§ Exercise aim:
The copy you return must begin at the line containing "Instruction: Open the Run and Debug view" and end at the final line of the listing below, with every picture left out.

§ Records supplied:
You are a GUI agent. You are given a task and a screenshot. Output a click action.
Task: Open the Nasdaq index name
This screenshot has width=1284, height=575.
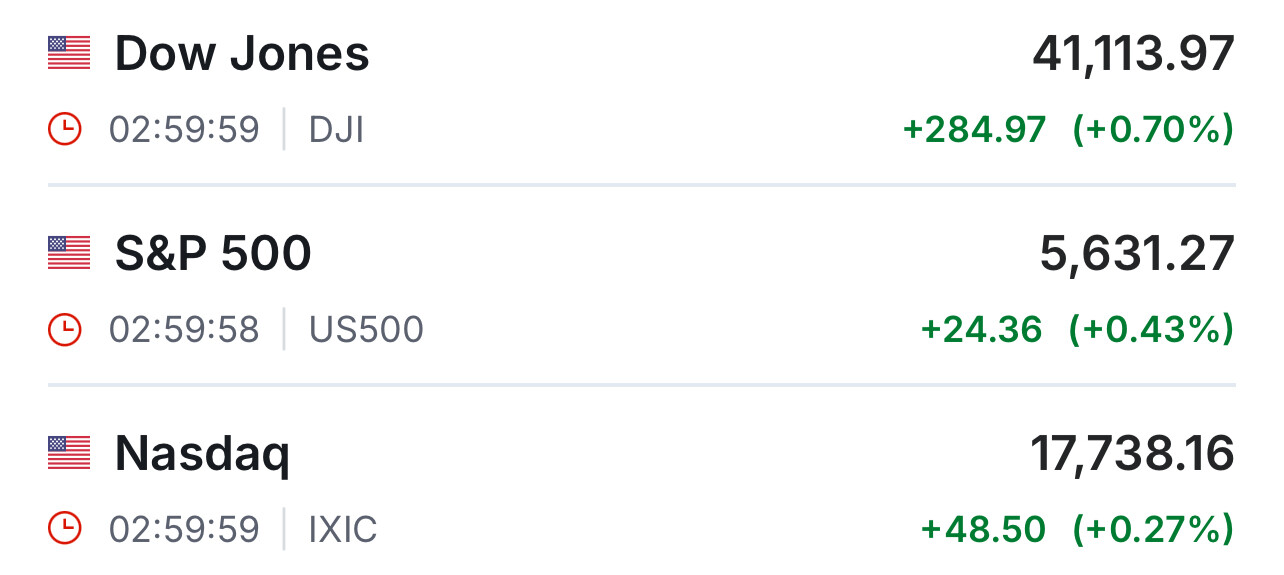[x=202, y=454]

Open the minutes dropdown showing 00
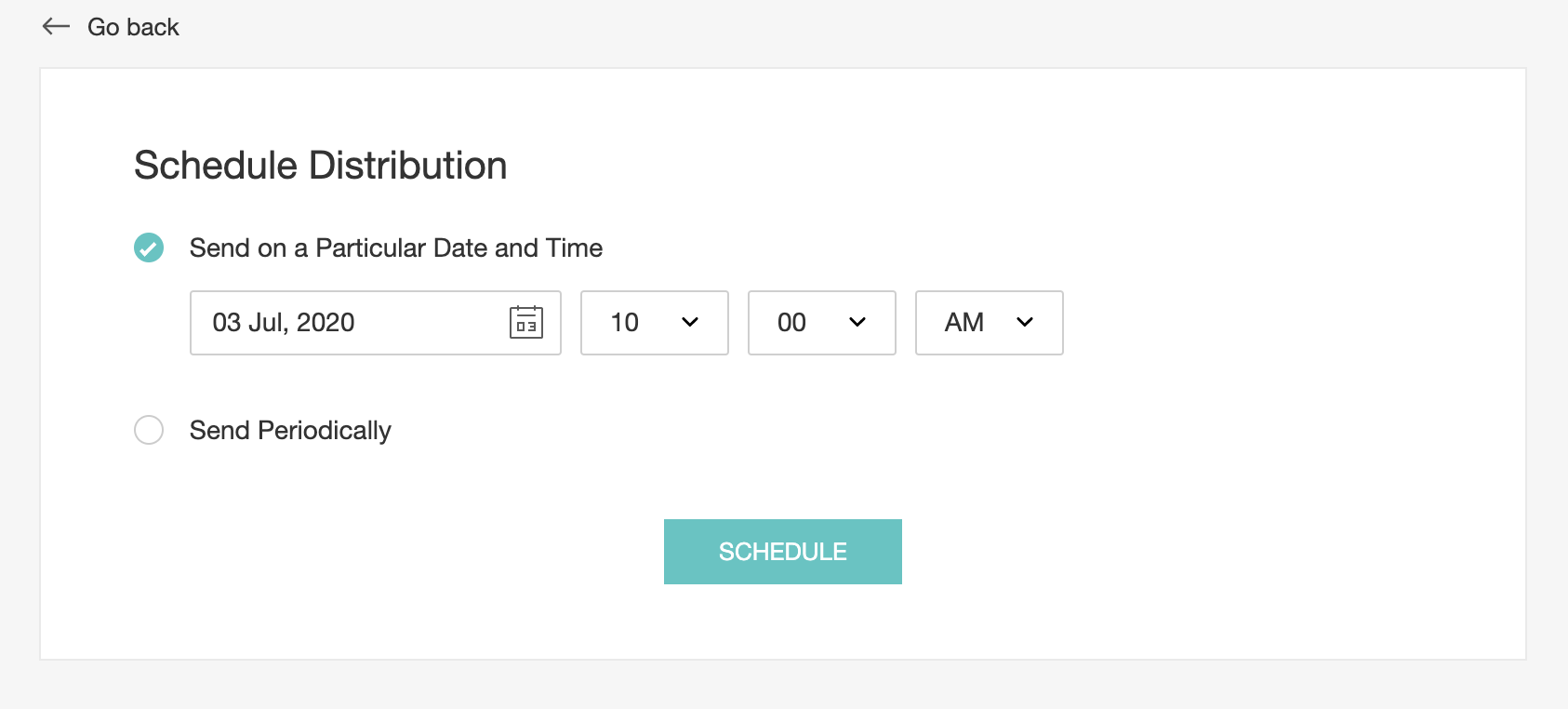(x=821, y=323)
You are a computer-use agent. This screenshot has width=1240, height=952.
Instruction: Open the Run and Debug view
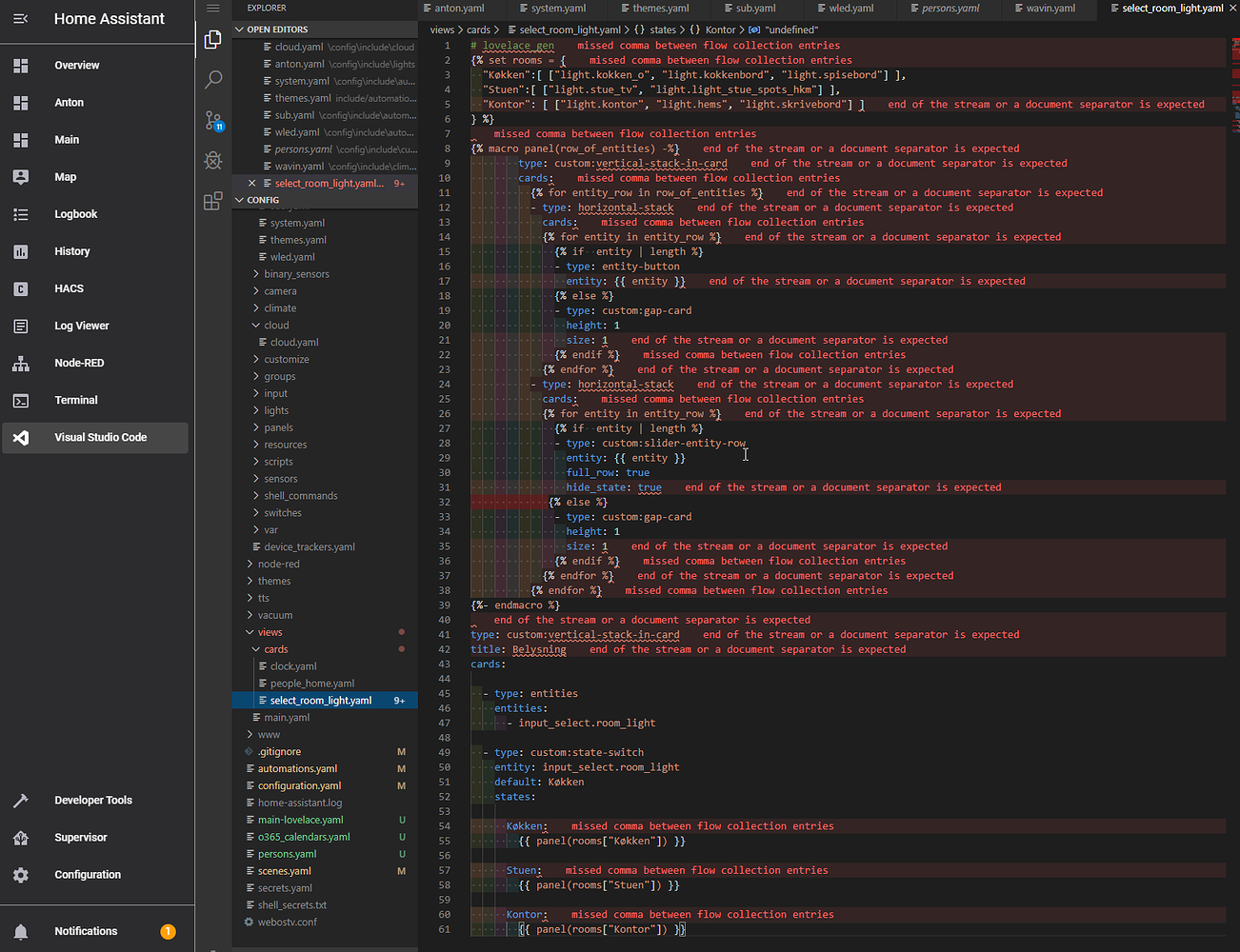click(x=212, y=161)
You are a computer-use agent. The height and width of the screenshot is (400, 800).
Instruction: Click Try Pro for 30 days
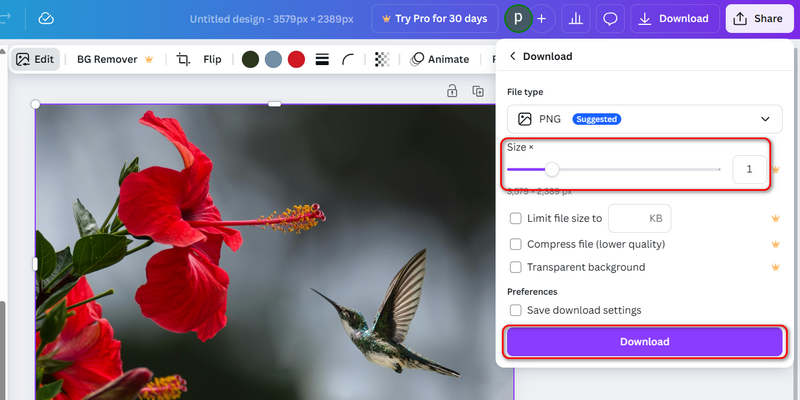435,18
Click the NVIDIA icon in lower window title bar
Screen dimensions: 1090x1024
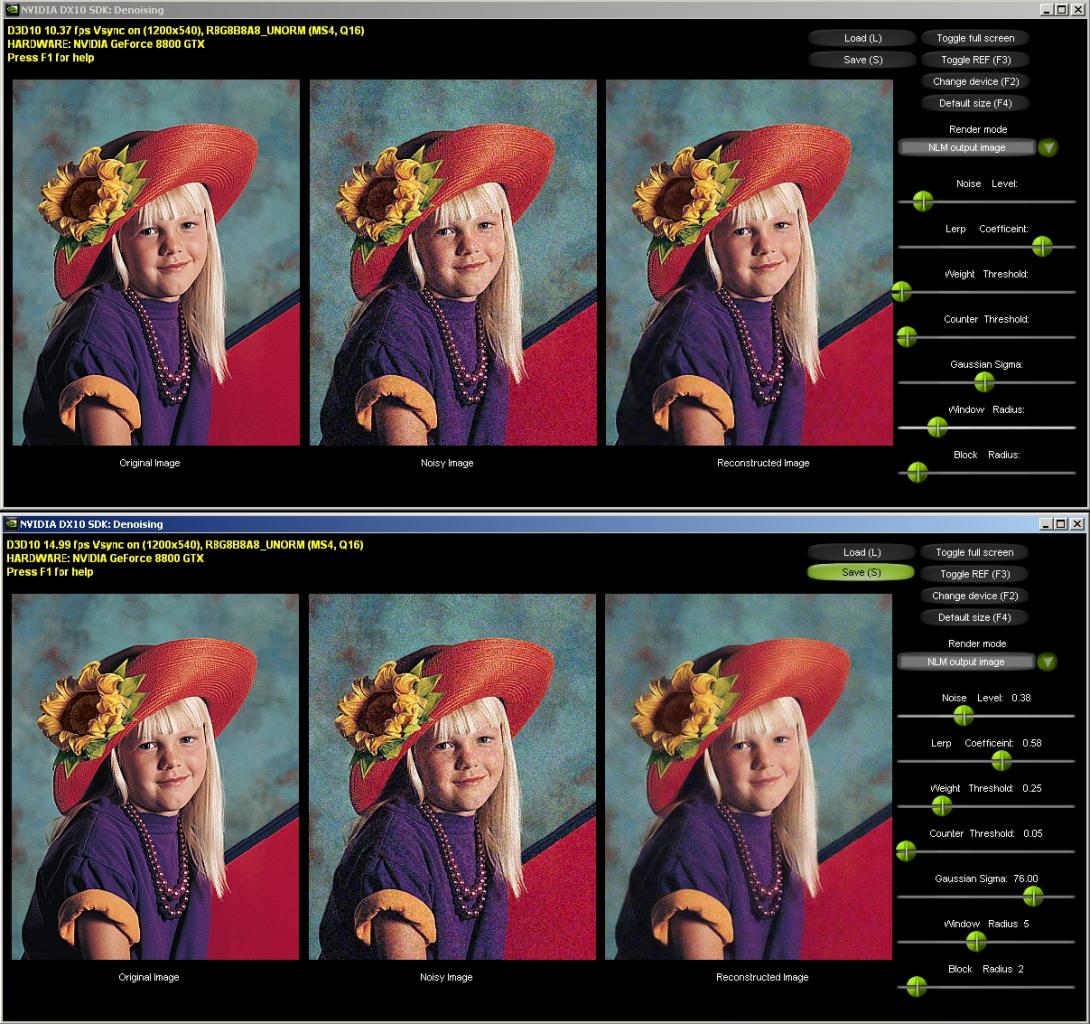[x=11, y=523]
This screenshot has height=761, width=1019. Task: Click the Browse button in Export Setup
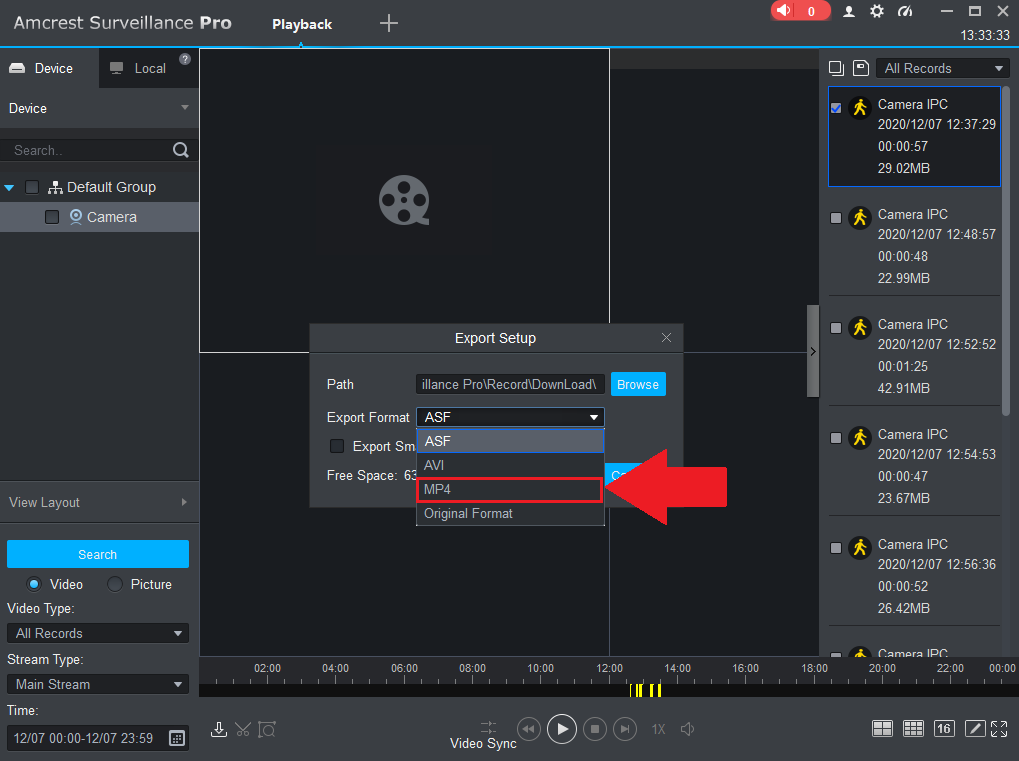637,384
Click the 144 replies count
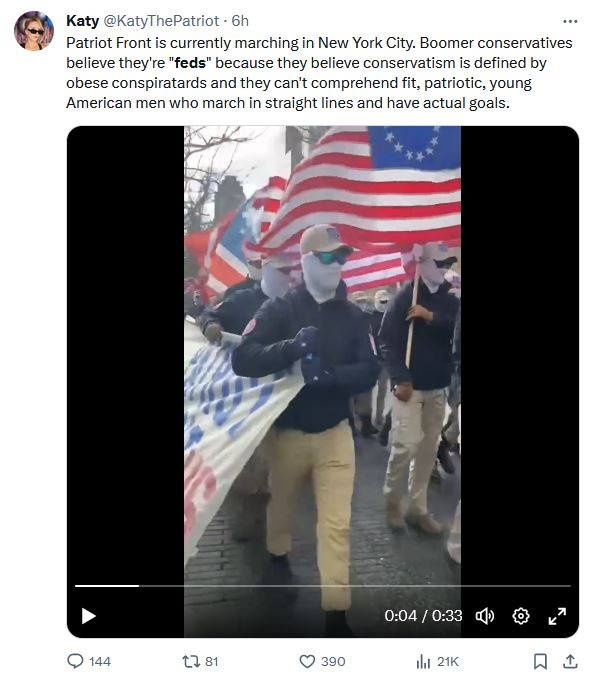592x680 pixels. pyautogui.click(x=100, y=661)
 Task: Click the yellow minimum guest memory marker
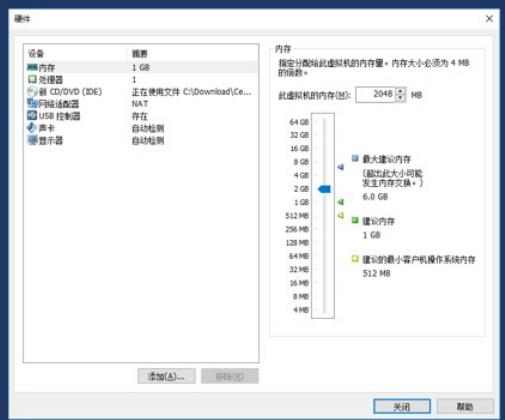point(340,216)
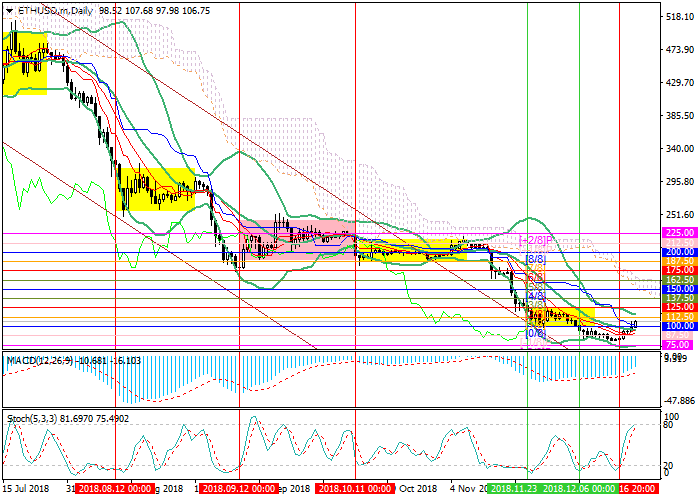Select the red 175.00 price level tag
Image resolution: width=700 pixels, height=500 pixels.
(679, 269)
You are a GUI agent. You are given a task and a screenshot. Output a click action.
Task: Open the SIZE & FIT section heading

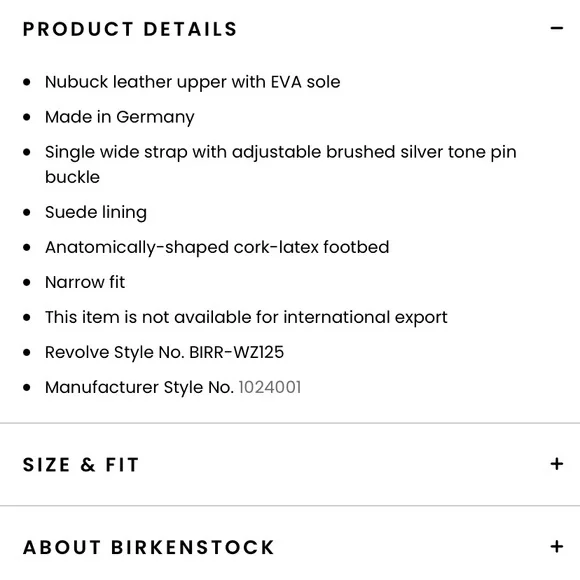coord(81,465)
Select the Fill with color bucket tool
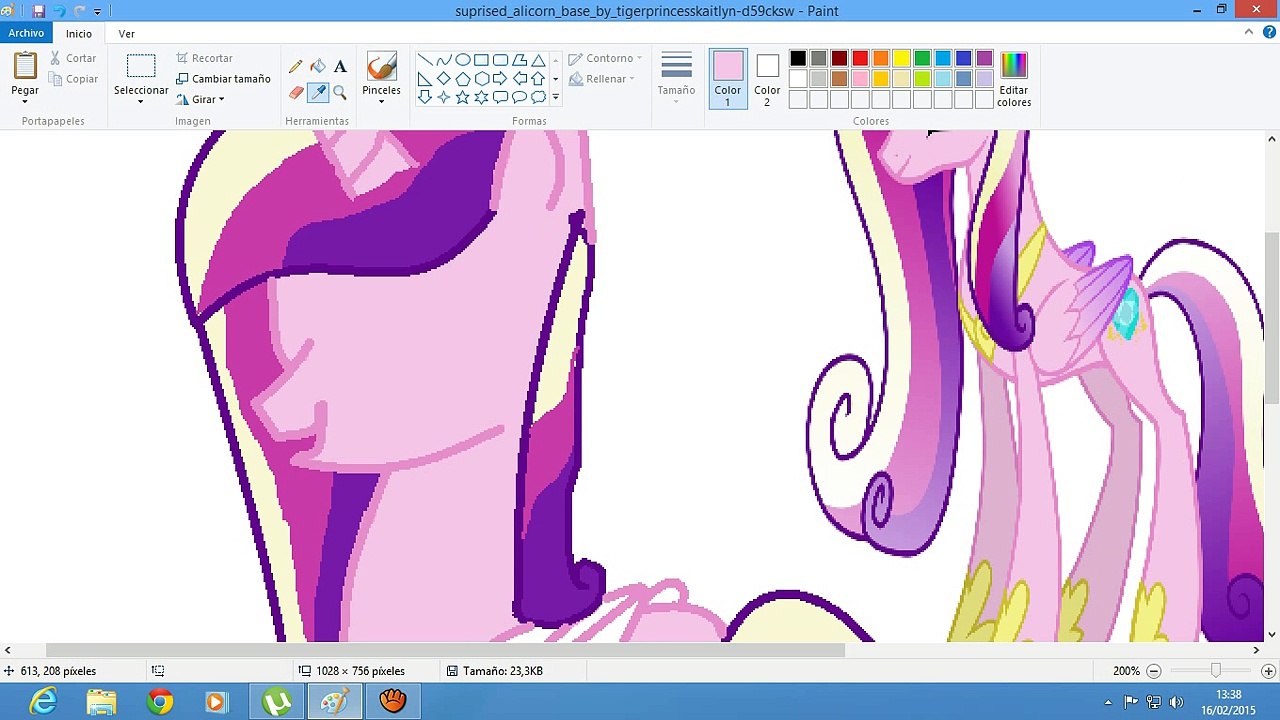Image resolution: width=1280 pixels, height=720 pixels. pyautogui.click(x=318, y=67)
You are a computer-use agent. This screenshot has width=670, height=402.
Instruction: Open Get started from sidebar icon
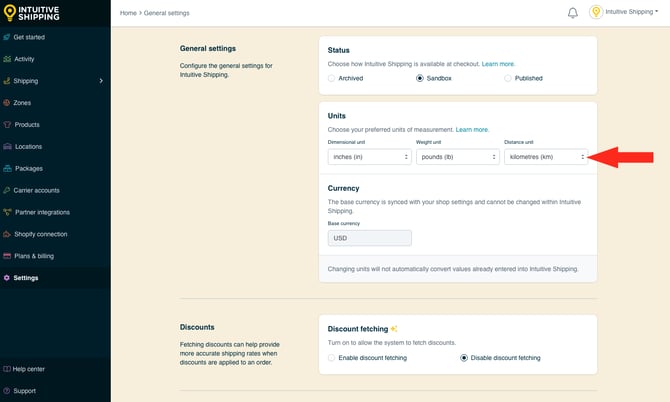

§ Response box:
Instruction: Open the Run and Debug view
click(x=212, y=161)
You are a computer-use agent. The height and width of the screenshot is (400, 800).
Instruction: Click Try Pro for 30 days
435,18
Click the NVIDIA icon in lower window title bar
Screen dimensions: 1090x1024
[x=11, y=523]
This screenshot has height=761, width=1019. Task: Click the Browse button in Export Setup
637,384
Click the 144 replies count
592x680 pixels. pyautogui.click(x=100, y=661)
 Task: Click the yellow minimum guest memory marker
point(340,216)
Select the red 175.00 price level tag
Image resolution: width=700 pixels, height=500 pixels.
(679, 269)
You are a GUI agent. You are given a task and a screenshot. Output a click action.
Task: Open the SIZE & FIT section heading

coord(81,465)
Select the Fill with color bucket tool
Image resolution: width=1280 pixels, height=720 pixels. pyautogui.click(x=318, y=67)
You are a computer-use agent. This screenshot has width=670, height=402.
Instruction: Open Get started from sidebar icon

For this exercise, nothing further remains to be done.